Complete this template to build a basic graphic:

ggplot(
  data = <DATA>, 
  mapping = aes(<MAPPINGS>)
  ) +
  <GEOM FUNCTION>() + 
  any other arguments...

Notice, every + adds another layer to our graphic.

Also notice that I’m using named arguments to make my code easier to read.

This begins a plot that you can add layers to:

ggplot(data = mpg)

An image of a blank gray square representing a blank plotting canvas.

ggplot(data = mpg, 
       mapping = aes(x = class, y = hwy)
       )

An image of a gray square with white gridlines representing a plotting canvas where the variables have been assigned to the x and y aesthetics. On the x-axis there is a variable named 'class' with seven different values mapped to a particular white gridline---2seater, compact, midsize, minivan, pickup, subcompact, suv. On the y-axis there is a variable named 'hwy' with three printed values mapped to different white gridlines---20, 30, and 40. The spaces between these gridlines represent values between the printed values (e.g., 25).

ggplot(data = mpg, 
       mapping = aes(x = class, 
                     y = hwy)
       ) +
  geom_jitter()

A visualization of the different hwy milage for different types of cars. On the x-axis there is a variable named 'class' with seven different values mapped to a particular white gridline---2seater, compact, midsize, minivan, pickup, subcompact, suv. On the y-axis there is a variable named 'hwy' with three printed values mapped to different white gridlines---20, 30, and 40. The spaces between these gridlines represent values between the printed values (e.g., 25). The visualization has a variety of points (black dots), where each point represents a particular vehicle. Each point is horizontally aligned with the type of vehicle and vertically aligned with the highway mileage for the vehicle. Overall, it appears that pickups and suvs have the lowest highway mileage, with minivans having slightly better milage. compact, midsize, and subcompact vehicles have fairly similar milage, with cars ranging from 25 to 40 miles per gallon.

ggplot(data = mpg, 
       mapping = aes(x = class, 
                     y = hwy)
       ) +
  geom_jitter() +
  geom_boxplot()

The same visualization is presented, except there are not boxplots superimposed on top of the points (dots) for each vehicle type. The boxplots display the median (center line), quantiles (edges), and min / max (whiskers) of each vehicle's mileage.

Aesthetics

We map variables (columns) from the data to aesthetics on the graphic using the aes() function.

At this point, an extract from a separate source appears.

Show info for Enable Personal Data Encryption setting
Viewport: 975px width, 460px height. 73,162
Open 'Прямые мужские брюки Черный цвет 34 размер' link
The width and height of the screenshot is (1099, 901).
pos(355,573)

What aesthetics can we set (see ggplot2 cheat sheet for more)?

  • x, y
  • color, fill
  • linetype
  • size
  • shape

Aesthetics

We map variables (columns) from the data to aesthetics on the graphic using the aes() function.

What aesthetics can we set (see ggplot2 cheat sheet for more)?

  • x, y
  • color, fill
  • linetype
  • size
  • shape

Special Properties of Aesthetics

ggplot(data = housingsub, 
       mapping = aes(
         x = date, 
         y = median)
       ) +
  geom_point()
ggplot(data = housingsub) +
  geom_point(mapping = aes(x = date,
                           y = median)
             )

Special Properties of Aesthetics

ggplot(data = housingsub) +
  geom_point(mapping = aes(x = date, 
                           y = median,
                           color = city)
             )
ggplot(data = housingsub) +
  geom_point(mapping = aes(x = date, 
                           y = median), 
             color = "blue")

Geometric Objects

Wee use a geom_XXX() function to represent data points.

one variable

  • geom_density()
  • geom_dotplot()
  • geom_histogram()
  • geom_boxplot()

two variable

  • geom_point()
  • geom_line()
  • geom_density_2d()

three variable

  • geom_contour()
  • geom_raster()


This is not an exhaustive list – see ggplot2 cheat sheet.

Creating a Graphic

To create a specific type of graphic, we will combine aesthetics and geometric objects.


Let’s try it!

Start with the TX housing data.

Make a plot of median house price over time (including both individual data points and a smoothed trend line), distinguishing between different cities .

Code
ggplot(data = sm_tx,
       mapping = aes(x = date, 
                     y = median, 
                     color = city)
       ) + 
  geom_point() + 
  geom_smooth(method = "loess") + 
  labs(x = "Date",
       y = "",
       color = " ",
       title = "Changes in Median Home Price for Texas Metro Areas") +
  scale_y_continuous(labels = scales::label_dollar())

Faceting

Extracts subsets of data and places them in side-by-side plots.

Code
ggplot(data = sm_tx,
       mapping = aes(x = date, 
                     y = median)
       ) + 
  geom_point() + 
  facet_wrap(~city) +
  geom_smooth(method = "loess") + 
  labs(x = "Date",
       y = "",
       color = " ",
       title = "Changes in Median Home Price for Texas Metro Areas") +
  scale_y_continuous(labels = scales::label_dollar())

Faceting

  • facet_wrap(~ b): facets by one variable
    • nrow controls the number of rows the facets are output into
    • ncol controls the number of columns the facets are output into
  • facet_grid(a ~ b): facet by two variables
    • variable a will be assigned to the rows
    • variable b will be assigned to the columns into both rows and columns

You can set scales to let axis limits vary across facets:

facet_grid(y ~ x, scales = ______)

  • "free" – both x- and y-axis limits adjust to individual facets
  • "free_x" – only x-axis limits adjust
  • "free_y" – only y-axis limits adjust

Statistical Transformation: stat

A stat transforms an existing variable into a new variable to plot.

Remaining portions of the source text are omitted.